■ EXERCISE DESCRIPTION ■
In the material below, change each "Locate each element." to "Find every listed target." and keep every other line unchanged.

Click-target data
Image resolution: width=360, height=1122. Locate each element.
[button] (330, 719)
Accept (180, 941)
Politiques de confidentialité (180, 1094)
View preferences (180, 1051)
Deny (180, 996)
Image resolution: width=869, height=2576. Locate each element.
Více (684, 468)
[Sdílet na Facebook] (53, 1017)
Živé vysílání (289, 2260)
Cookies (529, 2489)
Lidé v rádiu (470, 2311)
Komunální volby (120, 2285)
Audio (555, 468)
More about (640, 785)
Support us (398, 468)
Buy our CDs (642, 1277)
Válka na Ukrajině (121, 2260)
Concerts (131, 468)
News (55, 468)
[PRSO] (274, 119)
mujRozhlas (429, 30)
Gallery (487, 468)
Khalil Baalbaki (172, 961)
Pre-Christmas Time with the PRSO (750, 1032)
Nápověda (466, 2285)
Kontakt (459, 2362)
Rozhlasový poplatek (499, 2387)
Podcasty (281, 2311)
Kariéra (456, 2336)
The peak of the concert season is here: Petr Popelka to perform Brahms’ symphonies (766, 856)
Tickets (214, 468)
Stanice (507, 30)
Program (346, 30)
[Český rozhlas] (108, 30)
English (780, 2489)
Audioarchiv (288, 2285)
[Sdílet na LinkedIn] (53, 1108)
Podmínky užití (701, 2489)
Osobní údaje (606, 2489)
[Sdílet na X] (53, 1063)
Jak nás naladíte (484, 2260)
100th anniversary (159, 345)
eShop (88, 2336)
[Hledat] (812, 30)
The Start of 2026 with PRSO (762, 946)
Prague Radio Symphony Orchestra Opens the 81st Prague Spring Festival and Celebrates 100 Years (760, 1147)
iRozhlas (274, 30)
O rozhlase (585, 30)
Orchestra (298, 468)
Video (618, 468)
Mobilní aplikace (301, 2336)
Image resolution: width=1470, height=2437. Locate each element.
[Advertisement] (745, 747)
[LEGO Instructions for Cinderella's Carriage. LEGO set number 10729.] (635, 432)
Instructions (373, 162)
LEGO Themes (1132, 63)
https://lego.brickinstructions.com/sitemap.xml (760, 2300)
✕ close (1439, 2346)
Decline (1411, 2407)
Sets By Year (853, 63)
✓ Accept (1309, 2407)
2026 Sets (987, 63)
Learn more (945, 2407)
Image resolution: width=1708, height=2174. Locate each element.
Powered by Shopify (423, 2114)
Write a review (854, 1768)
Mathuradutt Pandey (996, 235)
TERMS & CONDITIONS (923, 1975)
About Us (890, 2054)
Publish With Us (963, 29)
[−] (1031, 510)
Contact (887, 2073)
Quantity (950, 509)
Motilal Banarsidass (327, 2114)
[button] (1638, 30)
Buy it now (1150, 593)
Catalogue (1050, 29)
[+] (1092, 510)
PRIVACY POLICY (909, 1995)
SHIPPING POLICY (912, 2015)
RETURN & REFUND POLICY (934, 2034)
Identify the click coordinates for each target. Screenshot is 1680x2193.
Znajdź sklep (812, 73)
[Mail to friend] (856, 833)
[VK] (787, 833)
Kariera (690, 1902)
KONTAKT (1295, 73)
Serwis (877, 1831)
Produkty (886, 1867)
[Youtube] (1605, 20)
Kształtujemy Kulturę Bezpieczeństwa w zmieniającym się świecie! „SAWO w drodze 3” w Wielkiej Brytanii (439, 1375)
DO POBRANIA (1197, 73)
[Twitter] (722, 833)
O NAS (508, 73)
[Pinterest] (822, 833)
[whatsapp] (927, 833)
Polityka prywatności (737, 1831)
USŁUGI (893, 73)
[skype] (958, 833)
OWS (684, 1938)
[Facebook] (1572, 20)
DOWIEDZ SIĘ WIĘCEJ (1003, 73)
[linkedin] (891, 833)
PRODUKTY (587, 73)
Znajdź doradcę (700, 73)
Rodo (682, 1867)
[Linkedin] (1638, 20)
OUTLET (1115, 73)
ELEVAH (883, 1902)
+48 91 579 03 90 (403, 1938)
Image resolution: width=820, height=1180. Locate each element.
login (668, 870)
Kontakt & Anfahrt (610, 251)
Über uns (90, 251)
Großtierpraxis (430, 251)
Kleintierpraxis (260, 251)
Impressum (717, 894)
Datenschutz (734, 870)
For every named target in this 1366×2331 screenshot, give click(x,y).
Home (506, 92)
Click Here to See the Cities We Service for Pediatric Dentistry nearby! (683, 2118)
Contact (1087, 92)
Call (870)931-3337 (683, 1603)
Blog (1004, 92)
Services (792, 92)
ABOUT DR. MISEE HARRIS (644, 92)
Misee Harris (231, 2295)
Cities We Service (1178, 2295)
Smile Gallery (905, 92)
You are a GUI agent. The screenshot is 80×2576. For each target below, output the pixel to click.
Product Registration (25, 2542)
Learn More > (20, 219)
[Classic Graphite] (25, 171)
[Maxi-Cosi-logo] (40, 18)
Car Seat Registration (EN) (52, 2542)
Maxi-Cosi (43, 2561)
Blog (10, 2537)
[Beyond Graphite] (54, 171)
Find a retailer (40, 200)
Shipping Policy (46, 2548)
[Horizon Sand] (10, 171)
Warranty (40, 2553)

■ FINAL RESULT ■
Image resolution: width=360, height=1122. Find every listed target.
[button] (330, 719)
Accept (180, 941)
Politiques de confidentialité (180, 1094)
View preferences (180, 1051)
Deny (180, 996)
Image resolution: width=869, height=2576. Find every listed target.
Více (684, 468)
[Sdílet na Facebook] (53, 1017)
Živé vysílání (289, 2260)
Cookies (529, 2489)
Lidé v rádiu (470, 2311)
Komunální volby (120, 2285)
Audio (555, 468)
More about (640, 785)
Support us (398, 468)
Buy our CDs (642, 1277)
Válka na Ukrajině (121, 2260)
Concerts (131, 468)
News (55, 468)
[PRSO] (274, 119)
mujRozhlas (429, 30)
Gallery (487, 468)
Khalil Baalbaki (172, 961)
Pre-Christmas Time with the PRSO (750, 1032)
Nápověda (466, 2285)
Kontakt (459, 2362)
Rozhlasový poplatek (499, 2387)
Podcasty (281, 2311)
Kariéra (456, 2336)
The peak of the concert season is here: Petr Popelka to perform Brahms’ symphonies (766, 856)
Tickets (214, 468)
Stanice (507, 30)
Program (346, 30)
[Český rozhlas] (108, 30)
English (780, 2489)
Audioarchiv (288, 2285)
[Sdílet na LinkedIn] (53, 1108)
Podmínky užití (701, 2489)
Osobní údaje (606, 2489)
[Sdílet na X] (53, 1063)
Jak nás naladíte (484, 2260)
100th anniversary (159, 345)
eShop (88, 2336)
[Hledat] (812, 30)
The Start of 2026 with PRSO (762, 946)
Prague Radio Symphony Orchestra Opens the 81st Prague Spring Festival and Celebrates 100 Years (760, 1147)
iRozhlas (274, 30)
O rozhlase (585, 30)
Orchestra (298, 468)
Video (618, 468)
Mobilní aplikace (301, 2336)
Image resolution: width=1470, height=2437. Find every listed target.
[Advertisement] (745, 747)
[LEGO Instructions for Cinderella's Carriage. LEGO set number 10729.] (635, 432)
Instructions (373, 162)
LEGO Themes (1132, 63)
https://lego.brickinstructions.com/sitemap.xml (760, 2300)
✕ close (1439, 2346)
Decline (1411, 2407)
Sets By Year (853, 63)
✓ Accept (1309, 2407)
2026 Sets (987, 63)
Learn more (945, 2407)
Image resolution: width=1708, height=2174. Find every listed target.
Powered by Shopify (423, 2114)
Write a review (854, 1768)
Mathuradutt Pandey (996, 235)
TERMS & CONDITIONS (923, 1975)
About Us (890, 2054)
Publish With Us (963, 29)
[−] (1031, 510)
Contact (887, 2073)
Quantity (950, 509)
Motilal Banarsidass (327, 2114)
[button] (1638, 30)
Buy it now (1150, 593)
Catalogue (1050, 29)
[+] (1092, 510)
PRIVACY POLICY (909, 1995)
SHIPPING POLICY (912, 2015)
RETURN & REFUND POLICY (934, 2034)
Identify the click coordinates for each target. Screenshot is 1680x2193.
Znajdź sklep (812, 73)
[Mail to friend] (856, 833)
[VK] (787, 833)
Kariera (690, 1902)
KONTAKT (1295, 73)
Serwis (877, 1831)
Produkty (886, 1867)
[Youtube] (1605, 20)
Kształtujemy Kulturę Bezpieczeństwa w zmieniającym się świecie! „SAWO w drodze 3” w Wielkiej Brytanii (439, 1375)
DO POBRANIA (1197, 73)
[Twitter] (722, 833)
O NAS (508, 73)
[Pinterest] (822, 833)
[whatsapp] (927, 833)
Polityka prywatności (737, 1831)
USŁUGI (893, 73)
[skype] (958, 833)
OWS (684, 1938)
[Facebook] (1572, 20)
DOWIEDZ SIĘ WIĘCEJ (1003, 73)
[linkedin] (891, 833)
PRODUKTY (587, 73)
Znajdź doradcę (700, 73)
Rodo (682, 1867)
[Linkedin] (1638, 20)
OUTLET (1115, 73)
ELEVAH (883, 1902)
+48 91 579 03 90 (403, 1938)
Image resolution: width=820, height=1180. Find every listed target.
login (668, 870)
Kontakt & Anfahrt (610, 251)
Über uns (90, 251)
Großtierpraxis (430, 251)
Kleintierpraxis (260, 251)
Impressum (717, 894)
Datenschutz (734, 870)
For every named target in this 1366×2331 screenshot, give click(x,y).
Home (506, 92)
Click Here to See the Cities We Service for Pediatric Dentistry nearby! (683, 2118)
Contact (1087, 92)
Call (870)931-3337 (683, 1603)
Blog (1004, 92)
Services (792, 92)
ABOUT DR. MISEE HARRIS (644, 92)
Misee Harris (231, 2295)
Cities We Service (1178, 2295)
Smile Gallery (905, 92)
You are a GUI agent. The screenshot is 80×2576. For each target below, output the pixel to click.
Product Registration (25, 2542)
Learn More > (20, 219)
[Classic Graphite] (25, 171)
[Maxi-Cosi-logo] (40, 18)
Car Seat Registration (EN) (52, 2542)
Maxi-Cosi (43, 2561)
Blog (10, 2537)
[Beyond Graphite] (54, 171)
Find a retailer (40, 200)
Shipping Policy (46, 2548)
[Horizon Sand] (10, 171)
Warranty (40, 2553)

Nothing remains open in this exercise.